__What needs to be done__
Your answer should hold exactly the lines from the line containing "Open Download DNG-Converter" through the end of the entries that follow.

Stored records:
____________________
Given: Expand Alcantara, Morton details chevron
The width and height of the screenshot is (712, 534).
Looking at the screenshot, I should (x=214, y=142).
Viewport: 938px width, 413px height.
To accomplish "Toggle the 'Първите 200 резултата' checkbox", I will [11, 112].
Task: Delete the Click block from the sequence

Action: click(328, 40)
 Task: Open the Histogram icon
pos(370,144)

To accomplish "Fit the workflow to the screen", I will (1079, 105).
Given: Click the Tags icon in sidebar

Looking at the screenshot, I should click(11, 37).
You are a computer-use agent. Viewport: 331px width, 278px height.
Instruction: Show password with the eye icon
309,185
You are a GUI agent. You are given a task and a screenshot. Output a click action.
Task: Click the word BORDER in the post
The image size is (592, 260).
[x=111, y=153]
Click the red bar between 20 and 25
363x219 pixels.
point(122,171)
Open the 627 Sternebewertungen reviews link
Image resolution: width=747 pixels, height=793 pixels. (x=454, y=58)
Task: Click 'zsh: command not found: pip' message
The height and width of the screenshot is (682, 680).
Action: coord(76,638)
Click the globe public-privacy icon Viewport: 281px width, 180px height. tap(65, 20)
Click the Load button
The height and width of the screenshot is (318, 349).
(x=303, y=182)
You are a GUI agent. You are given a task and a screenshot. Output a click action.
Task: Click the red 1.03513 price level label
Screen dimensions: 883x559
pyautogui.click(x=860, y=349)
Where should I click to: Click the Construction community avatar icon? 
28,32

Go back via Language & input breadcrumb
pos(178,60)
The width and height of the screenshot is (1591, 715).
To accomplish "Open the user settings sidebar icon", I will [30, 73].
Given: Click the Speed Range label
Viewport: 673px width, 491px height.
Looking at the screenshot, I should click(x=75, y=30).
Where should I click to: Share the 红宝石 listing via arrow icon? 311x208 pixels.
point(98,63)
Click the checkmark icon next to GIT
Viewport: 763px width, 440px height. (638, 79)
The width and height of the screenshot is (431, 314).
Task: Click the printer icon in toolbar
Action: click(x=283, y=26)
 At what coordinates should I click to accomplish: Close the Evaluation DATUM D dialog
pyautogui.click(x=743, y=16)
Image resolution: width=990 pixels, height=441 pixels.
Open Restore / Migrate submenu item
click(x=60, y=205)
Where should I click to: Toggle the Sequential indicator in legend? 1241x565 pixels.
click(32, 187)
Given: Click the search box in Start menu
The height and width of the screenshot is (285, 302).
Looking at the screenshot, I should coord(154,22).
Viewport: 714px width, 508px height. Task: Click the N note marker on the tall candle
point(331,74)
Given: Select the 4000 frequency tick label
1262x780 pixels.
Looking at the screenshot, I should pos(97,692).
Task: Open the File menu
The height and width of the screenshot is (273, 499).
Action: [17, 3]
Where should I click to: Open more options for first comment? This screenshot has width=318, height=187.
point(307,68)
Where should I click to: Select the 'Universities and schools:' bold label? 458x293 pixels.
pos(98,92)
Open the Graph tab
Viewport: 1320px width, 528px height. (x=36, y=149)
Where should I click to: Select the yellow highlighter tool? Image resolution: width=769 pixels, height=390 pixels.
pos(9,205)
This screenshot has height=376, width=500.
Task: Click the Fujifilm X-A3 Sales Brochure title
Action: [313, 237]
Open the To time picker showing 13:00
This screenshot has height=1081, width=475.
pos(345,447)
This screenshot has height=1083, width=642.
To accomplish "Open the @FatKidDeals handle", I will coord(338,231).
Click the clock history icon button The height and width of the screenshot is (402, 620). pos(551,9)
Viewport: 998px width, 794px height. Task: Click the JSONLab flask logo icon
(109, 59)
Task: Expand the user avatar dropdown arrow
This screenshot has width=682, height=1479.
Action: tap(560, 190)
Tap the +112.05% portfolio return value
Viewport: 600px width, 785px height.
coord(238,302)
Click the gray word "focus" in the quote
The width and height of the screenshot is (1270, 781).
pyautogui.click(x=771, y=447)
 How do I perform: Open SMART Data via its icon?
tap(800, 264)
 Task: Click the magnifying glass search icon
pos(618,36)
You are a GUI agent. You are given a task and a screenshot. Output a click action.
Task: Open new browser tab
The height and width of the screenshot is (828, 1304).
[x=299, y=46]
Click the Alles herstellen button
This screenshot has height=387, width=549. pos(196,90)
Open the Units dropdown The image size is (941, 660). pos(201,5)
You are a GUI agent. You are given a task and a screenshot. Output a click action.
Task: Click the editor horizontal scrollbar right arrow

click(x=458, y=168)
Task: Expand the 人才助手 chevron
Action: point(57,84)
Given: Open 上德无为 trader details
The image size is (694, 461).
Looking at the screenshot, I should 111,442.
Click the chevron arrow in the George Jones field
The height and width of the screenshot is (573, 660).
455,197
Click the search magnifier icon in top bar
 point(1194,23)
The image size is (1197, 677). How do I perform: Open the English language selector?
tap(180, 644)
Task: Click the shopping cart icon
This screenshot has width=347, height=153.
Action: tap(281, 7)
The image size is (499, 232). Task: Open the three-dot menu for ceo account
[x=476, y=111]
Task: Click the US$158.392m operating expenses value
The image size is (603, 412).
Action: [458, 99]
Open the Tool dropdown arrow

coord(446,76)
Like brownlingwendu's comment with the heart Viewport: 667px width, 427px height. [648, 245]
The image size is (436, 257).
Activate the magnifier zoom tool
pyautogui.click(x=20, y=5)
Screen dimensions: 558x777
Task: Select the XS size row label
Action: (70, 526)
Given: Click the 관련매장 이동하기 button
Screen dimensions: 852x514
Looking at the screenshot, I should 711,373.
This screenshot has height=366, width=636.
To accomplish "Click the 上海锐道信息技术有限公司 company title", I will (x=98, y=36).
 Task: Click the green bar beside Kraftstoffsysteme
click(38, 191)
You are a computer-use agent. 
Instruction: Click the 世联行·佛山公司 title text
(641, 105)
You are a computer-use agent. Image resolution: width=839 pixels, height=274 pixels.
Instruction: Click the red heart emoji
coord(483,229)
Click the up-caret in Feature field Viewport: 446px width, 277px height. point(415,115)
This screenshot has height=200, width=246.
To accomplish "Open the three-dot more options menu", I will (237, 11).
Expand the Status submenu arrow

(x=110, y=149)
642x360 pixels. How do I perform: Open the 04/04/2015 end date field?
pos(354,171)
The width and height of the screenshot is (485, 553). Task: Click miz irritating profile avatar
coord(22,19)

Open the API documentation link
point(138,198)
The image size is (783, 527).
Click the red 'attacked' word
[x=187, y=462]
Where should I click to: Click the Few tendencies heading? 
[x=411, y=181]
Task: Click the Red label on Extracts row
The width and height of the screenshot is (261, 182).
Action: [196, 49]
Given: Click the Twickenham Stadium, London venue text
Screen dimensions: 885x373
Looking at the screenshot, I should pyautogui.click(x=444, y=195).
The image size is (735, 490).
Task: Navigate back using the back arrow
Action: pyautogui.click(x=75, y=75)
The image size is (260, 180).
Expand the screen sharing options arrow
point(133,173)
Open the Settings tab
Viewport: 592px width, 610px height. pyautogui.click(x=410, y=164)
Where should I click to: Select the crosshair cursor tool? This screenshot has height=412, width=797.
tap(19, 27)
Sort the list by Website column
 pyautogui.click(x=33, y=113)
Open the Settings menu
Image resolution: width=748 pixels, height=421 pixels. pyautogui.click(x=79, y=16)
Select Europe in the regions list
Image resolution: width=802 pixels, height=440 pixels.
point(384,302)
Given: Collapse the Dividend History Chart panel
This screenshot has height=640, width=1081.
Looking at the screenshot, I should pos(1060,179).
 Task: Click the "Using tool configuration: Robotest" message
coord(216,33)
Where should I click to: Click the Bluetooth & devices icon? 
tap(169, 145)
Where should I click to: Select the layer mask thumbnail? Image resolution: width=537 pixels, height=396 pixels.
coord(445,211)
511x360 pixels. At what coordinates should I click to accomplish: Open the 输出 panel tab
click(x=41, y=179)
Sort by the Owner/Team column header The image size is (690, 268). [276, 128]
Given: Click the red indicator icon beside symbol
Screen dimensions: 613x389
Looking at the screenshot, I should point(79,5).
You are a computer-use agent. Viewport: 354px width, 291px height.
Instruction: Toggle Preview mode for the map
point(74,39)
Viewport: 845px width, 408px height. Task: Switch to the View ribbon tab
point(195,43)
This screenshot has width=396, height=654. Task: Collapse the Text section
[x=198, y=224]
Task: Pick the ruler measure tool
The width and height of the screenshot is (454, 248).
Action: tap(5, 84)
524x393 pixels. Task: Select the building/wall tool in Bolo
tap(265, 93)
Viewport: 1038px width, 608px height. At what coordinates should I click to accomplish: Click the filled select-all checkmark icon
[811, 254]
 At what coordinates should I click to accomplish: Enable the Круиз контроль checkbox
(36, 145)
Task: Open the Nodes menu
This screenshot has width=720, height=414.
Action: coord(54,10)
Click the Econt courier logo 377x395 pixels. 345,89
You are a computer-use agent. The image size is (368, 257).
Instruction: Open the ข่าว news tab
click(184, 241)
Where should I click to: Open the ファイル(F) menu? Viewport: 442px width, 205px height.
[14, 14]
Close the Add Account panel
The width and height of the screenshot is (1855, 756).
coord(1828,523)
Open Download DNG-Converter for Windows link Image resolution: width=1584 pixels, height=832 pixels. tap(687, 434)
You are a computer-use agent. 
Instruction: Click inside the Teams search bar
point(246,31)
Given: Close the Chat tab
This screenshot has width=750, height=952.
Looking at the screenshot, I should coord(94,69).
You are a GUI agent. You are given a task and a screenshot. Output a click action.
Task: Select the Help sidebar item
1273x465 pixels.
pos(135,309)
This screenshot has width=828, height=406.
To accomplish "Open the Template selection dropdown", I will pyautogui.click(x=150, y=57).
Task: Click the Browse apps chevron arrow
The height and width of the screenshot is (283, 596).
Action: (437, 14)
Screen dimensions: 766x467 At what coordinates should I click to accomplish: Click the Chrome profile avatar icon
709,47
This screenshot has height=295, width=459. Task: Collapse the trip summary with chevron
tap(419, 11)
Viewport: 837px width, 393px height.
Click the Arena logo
____________________
__The answer__
Open Download DNG-Converter for Windows link Image resolution: width=1584 pixels, height=832 pixels. tap(687, 434)
You are a computer-use agent. 
Instruction: Click inside the Teams search bar
point(246,31)
Given: Close the Chat tab
This screenshot has width=750, height=952.
Looking at the screenshot, I should coord(94,69).
You are a GUI agent. You are given a task and a screenshot. Output a click action.
Task: Select the Help sidebar item
1273x465 pixels.
pos(135,309)
This screenshot has width=828, height=406.
To accomplish "Open the Template selection dropdown", I will pyautogui.click(x=150, y=57).
Task: Click the Browse apps chevron arrow
The height and width of the screenshot is (283, 596).
Action: (437, 14)
Screen dimensions: 766x467 At what coordinates should I click to accomplish: Click the Chrome profile avatar icon
709,47
This screenshot has height=295, width=459. Task: Collapse the trip summary with chevron
tap(419, 11)
Viewport: 837px width, 393px height.
Click the Arena logo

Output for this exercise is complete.